**EXERCISE PROMPT:**
Set out each line of the material below as a numbered list, omitting blank lines.
________________________________________
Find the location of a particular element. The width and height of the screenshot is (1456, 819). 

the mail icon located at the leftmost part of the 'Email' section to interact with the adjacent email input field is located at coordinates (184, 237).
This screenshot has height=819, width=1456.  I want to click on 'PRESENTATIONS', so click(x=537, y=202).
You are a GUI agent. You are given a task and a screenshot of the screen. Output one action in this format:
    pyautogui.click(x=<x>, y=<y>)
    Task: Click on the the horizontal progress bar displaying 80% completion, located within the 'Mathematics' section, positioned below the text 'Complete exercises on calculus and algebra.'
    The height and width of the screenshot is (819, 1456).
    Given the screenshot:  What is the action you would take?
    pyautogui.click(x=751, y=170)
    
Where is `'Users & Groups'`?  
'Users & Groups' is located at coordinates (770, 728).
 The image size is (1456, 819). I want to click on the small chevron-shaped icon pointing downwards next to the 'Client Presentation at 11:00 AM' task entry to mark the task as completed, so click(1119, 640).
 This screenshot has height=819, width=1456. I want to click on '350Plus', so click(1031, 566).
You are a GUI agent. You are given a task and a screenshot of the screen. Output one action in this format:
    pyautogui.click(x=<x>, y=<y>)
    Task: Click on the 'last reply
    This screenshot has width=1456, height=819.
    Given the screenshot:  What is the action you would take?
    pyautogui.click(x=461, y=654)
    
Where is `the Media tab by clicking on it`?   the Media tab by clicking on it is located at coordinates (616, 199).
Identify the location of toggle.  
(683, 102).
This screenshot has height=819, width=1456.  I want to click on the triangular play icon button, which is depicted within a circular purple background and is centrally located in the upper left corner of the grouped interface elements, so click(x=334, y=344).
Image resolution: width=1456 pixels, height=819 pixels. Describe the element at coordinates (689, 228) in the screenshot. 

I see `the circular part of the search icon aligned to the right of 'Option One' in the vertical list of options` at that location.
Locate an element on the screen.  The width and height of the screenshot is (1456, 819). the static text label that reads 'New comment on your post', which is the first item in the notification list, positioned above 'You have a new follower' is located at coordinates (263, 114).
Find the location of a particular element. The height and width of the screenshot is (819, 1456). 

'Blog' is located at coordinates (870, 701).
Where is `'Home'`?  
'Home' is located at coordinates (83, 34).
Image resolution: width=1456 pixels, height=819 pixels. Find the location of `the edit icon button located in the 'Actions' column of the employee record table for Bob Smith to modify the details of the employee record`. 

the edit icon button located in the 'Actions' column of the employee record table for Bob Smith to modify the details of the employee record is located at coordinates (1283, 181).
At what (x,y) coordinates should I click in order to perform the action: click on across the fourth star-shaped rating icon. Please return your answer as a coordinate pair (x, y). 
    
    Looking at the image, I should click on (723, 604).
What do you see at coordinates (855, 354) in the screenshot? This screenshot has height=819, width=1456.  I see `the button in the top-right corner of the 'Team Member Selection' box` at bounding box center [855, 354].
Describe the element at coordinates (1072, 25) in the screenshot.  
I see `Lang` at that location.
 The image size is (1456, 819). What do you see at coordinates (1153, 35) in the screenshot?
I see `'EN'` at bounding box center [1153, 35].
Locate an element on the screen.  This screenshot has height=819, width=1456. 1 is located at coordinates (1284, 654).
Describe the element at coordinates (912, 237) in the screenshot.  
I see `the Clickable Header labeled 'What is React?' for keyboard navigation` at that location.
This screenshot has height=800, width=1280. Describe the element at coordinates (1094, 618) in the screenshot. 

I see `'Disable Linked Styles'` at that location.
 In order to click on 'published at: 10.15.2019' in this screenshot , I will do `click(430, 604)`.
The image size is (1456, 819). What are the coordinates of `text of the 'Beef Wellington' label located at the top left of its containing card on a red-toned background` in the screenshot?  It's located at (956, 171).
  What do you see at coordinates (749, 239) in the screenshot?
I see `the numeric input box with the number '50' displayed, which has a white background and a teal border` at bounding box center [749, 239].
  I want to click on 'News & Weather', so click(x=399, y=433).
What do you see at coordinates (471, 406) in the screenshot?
________________________________________
**SOLUTION TO THIS PROBLEM:**
1. Find the location of a particular element. The width and height of the screenshot is (1456, 819). 
2. the mail icon located at the leftmost part of the 'Email' section to interact with the adjacent email input field is located at coordinates (184, 237).
3. This screenshot has height=819, width=1456.  I want to click on 'PRESENTATIONS', so click(x=537, y=202).
4. You are a GUI agent. You are given a task and a screenshot of the screen. Output one action in this format:
5.     pyautogui.click(x=<x>, y=<y>)
6.     Task: Click on the the horizontal progress bar displaying 80% completion, located within the 'Mathematics' section, positioned below the text 'Complete exercises on calculus and algebra.'
7.     The height and width of the screenshot is (819, 1456).
8.     Given the screenshot:  What is the action you would take?
9.     pyautogui.click(x=751, y=170)
10. Where is `'Users & Groups'`?  
11. 'Users & Groups' is located at coordinates (770, 728).
12.  The image size is (1456, 819). I want to click on the small chevron-shaped icon pointing downwards next to the 'Client Presentation at 11:00 AM' task entry to mark the task as completed, so click(1119, 640).
13.  This screenshot has height=819, width=1456. I want to click on '350Plus', so click(1031, 566).
14. You are a GUI agent. You are given a task and a screenshot of the screen. Output one action in this format:
15.     pyautogui.click(x=<x>, y=<y>)
16.     Task: Click on the 'last reply
17.     This screenshot has width=1456, height=819.
18.     Given the screenshot:  What is the action you would take?
19.     pyautogui.click(x=461, y=654)
20. Where is `the Media tab by clicking on it`?   the Media tab by clicking on it is located at coordinates (616, 199).
21. Identify the location of toggle.  
22. (683, 102).
23. This screenshot has height=819, width=1456.  I want to click on the triangular play icon button, which is depicted within a circular purple background and is centrally located in the upper left corner of the grouped interface elements, so click(x=334, y=344).
24. Image resolution: width=1456 pixels, height=819 pixels. Describe the element at coordinates (689, 228) in the screenshot. 
25. I see `the circular part of the search icon aligned to the right of 'Option One' in the vertical list of options` at that location.
26. Locate an element on the screen.  The width and height of the screenshot is (1456, 819). the static text label that reads 'New comment on your post', which is the first item in the notification list, positioned above 'You have a new follower' is located at coordinates (263, 114).
27. Find the location of a particular element. The height and width of the screenshot is (819, 1456). 
28. 'Blog' is located at coordinates (870, 701).
29. Where is `'Home'`?  
30. 'Home' is located at coordinates (83, 34).
31. Image resolution: width=1456 pixels, height=819 pixels. Find the location of `the edit icon button located in the 'Actions' column of the employee record table for Bob Smith to modify the details of the employee record`. 
32. the edit icon button located in the 'Actions' column of the employee record table for Bob Smith to modify the details of the employee record is located at coordinates (1283, 181).
33. At what (x,y) coordinates should I click in order to perform the action: click on across the fourth star-shaped rating icon. Please return your answer as a coordinate pair (x, y). 
34.     Looking at the image, I should click on (723, 604).
35. What do you see at coordinates (855, 354) in the screenshot? This screenshot has height=819, width=1456.  I see `the button in the top-right corner of the 'Team Member Selection' box` at bounding box center [855, 354].
36. Describe the element at coordinates (1072, 25) in the screenshot.  
37. I see `Lang` at that location.
38.  The image size is (1456, 819). What do you see at coordinates (1153, 35) in the screenshot?
39. I see `'EN'` at bounding box center [1153, 35].
40. Locate an element on the screen.  This screenshot has height=819, width=1456. 1 is located at coordinates (1284, 654).
41. Describe the element at coordinates (912, 237) in the screenshot.  
42. I see `the Clickable Header labeled 'What is React?' for keyboard navigation` at that location.
43. This screenshot has height=800, width=1280. Describe the element at coordinates (1094, 618) in the screenshot. 
44. I see `'Disable Linked Styles'` at that location.
45.  In order to click on 'published at: 10.15.2019' in this screenshot , I will do `click(430, 604)`.
46. The image size is (1456, 819). What are the coordinates of `text of the 'Beef Wellington' label located at the top left of its containing card on a red-toned background` in the screenshot?  It's located at (956, 171).
47.   What do you see at coordinates (749, 239) in the screenshot?
48. I see `the numeric input box with the number '50' displayed, which has a white background and a teal border` at bounding box center [749, 239].
49.   I want to click on 'News & Weather', so click(x=399, y=433).
50. What do you see at coordinates (471, 406) in the screenshot?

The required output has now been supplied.